Reproduce, word for word, all of the records; the pictures stay out.

→ Screenshot grounding data:
++++++++

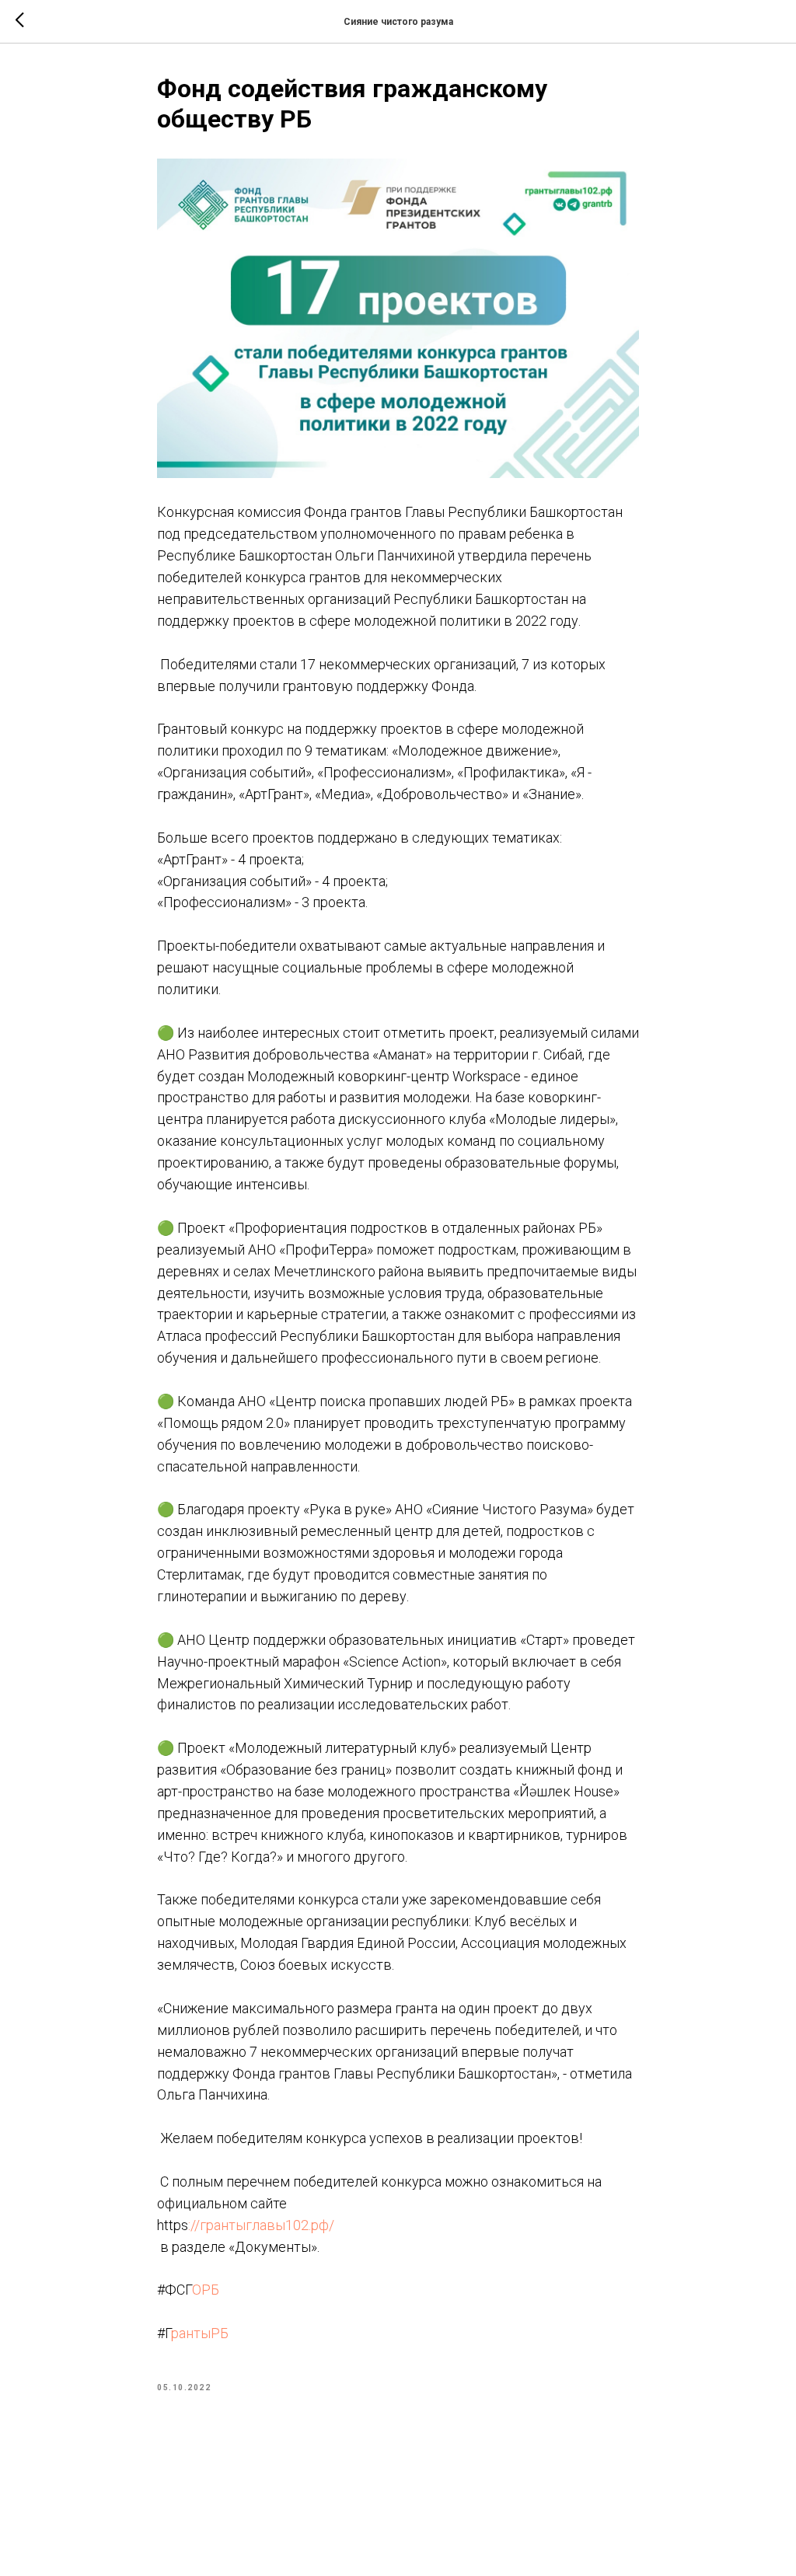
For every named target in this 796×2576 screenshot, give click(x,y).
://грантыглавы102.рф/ (261, 2225)
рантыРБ (200, 2333)
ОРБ (205, 2289)
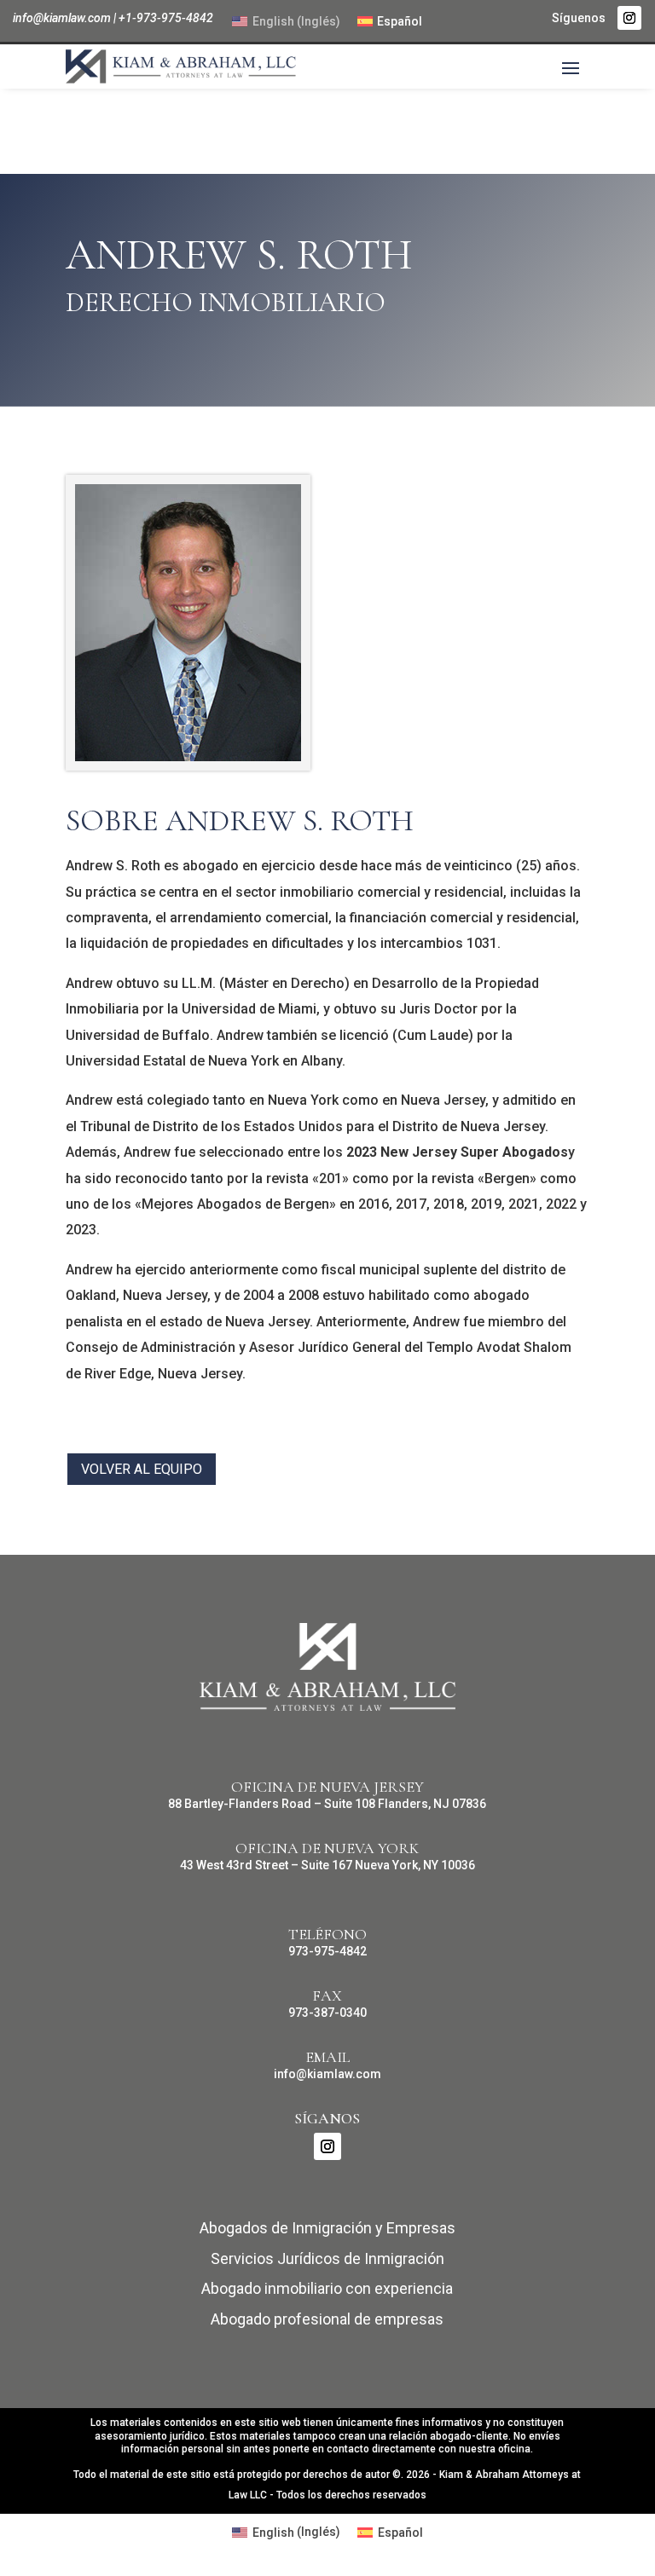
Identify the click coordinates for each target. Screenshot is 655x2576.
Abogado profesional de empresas (327, 2319)
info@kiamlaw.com (62, 18)
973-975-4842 (327, 1951)
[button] (570, 67)
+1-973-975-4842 (166, 18)
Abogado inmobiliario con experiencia (327, 2288)
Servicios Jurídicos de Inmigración (327, 2258)
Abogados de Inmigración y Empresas (327, 2228)
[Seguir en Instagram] (629, 18)
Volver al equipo (141, 1469)
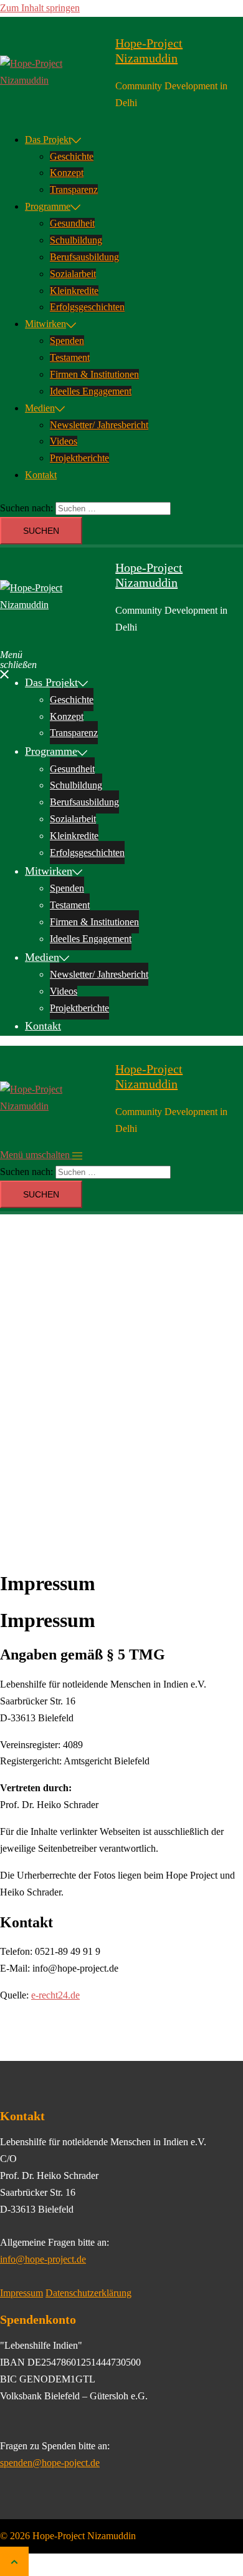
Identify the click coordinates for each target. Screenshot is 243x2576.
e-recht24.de (55, 1995)
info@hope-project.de (43, 2259)
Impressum (21, 2293)
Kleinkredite (74, 290)
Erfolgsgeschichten (87, 307)
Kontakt (41, 474)
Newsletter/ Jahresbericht (99, 425)
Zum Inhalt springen (40, 7)
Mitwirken (45, 323)
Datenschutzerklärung (88, 2293)
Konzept (66, 172)
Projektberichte (79, 458)
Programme (47, 206)
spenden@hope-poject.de (50, 2462)
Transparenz (74, 189)
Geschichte (71, 156)
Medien (40, 408)
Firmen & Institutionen (94, 374)
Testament (70, 357)
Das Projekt (48, 139)
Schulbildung (76, 240)
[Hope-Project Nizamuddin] (53, 72)
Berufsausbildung (84, 257)
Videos (63, 441)
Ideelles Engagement (90, 391)
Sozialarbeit (73, 273)
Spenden (67, 340)
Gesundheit (72, 223)
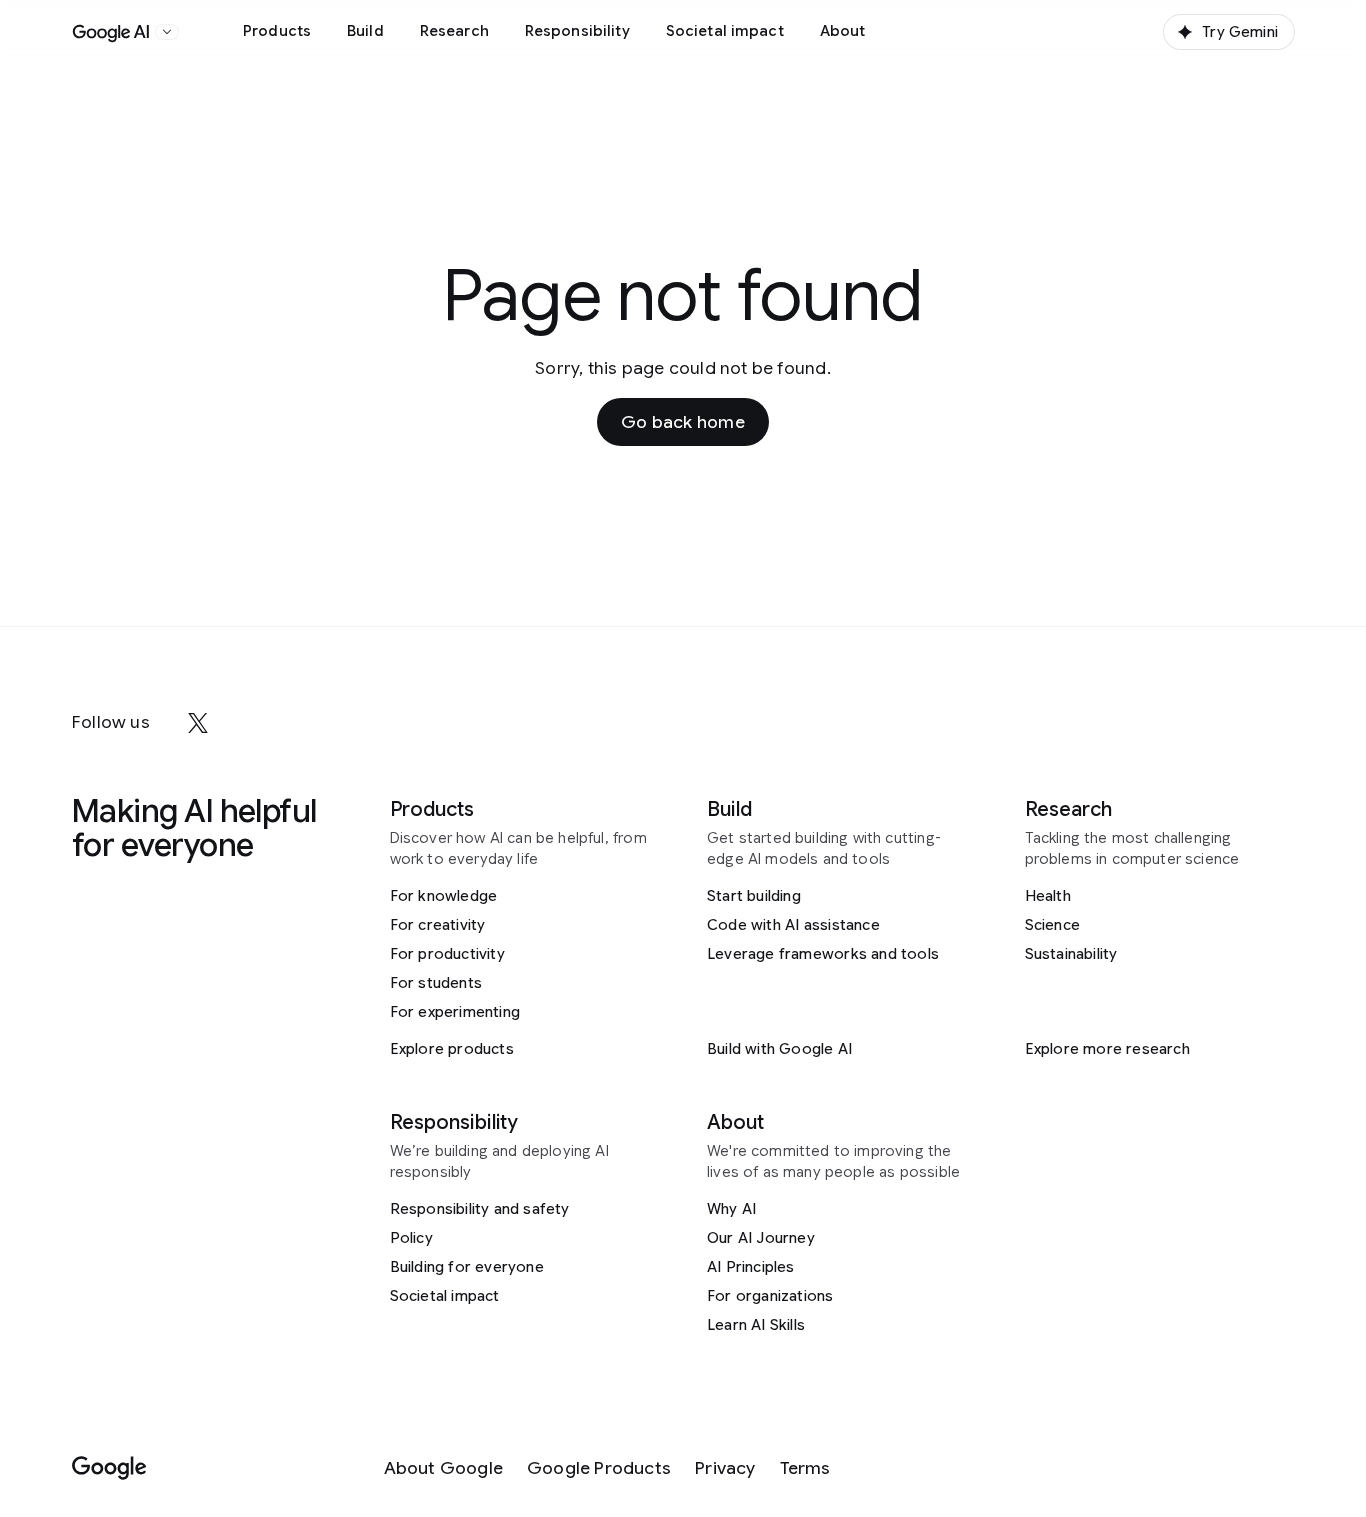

++++++++

→ RESPONSE AREA:
For every named target in this 796×2576 screenshot, give click(x,y).
://грантыглавы102.рф/ (261, 2225)
рантыРБ (200, 2333)
ОРБ (205, 2289)
Identify the click coordinates for each target. Screenshot is 655x2576.
Abogado profesional de empresas (327, 2319)
info@kiamlaw.com (62, 18)
973-975-4842 (327, 1951)
[button] (570, 67)
+1-973-975-4842 (166, 18)
Abogado inmobiliario con experiencia (327, 2288)
Servicios Jurídicos de Inmigración (327, 2258)
Abogados de Inmigración y Empresas (327, 2228)
[Seguir en Instagram] (629, 18)
Volver al equipo (141, 1469)
Identify the click coordinates for each target. Screenshot is 243x2576.
e-recht24.de (55, 1995)
info@hope-project.de (43, 2259)
Impressum (21, 2293)
Kleinkredite (74, 290)
Erfolgsgeschichten (87, 307)
Kontakt (41, 474)
Newsletter/ Jahresbericht (99, 425)
Zum Inhalt springen (40, 7)
Mitwirken (45, 323)
Datenschutzerklärung (88, 2293)
Konzept (66, 172)
Projektberichte (79, 458)
Programme (47, 206)
spenden@hope-poject.de (50, 2462)
Transparenz (74, 189)
Geschichte (71, 156)
Medien (40, 408)
Firmen & Institutionen (94, 374)
Testament (70, 357)
Das Projekt (48, 139)
Schulbildung (76, 240)
[Hope-Project Nizamuddin] (53, 72)
Berufsausbildung (84, 257)
Videos (63, 441)
Ideelles Engagement (90, 391)
Sozialarbeit (73, 273)
Spenden (67, 340)
Gesundheit (72, 223)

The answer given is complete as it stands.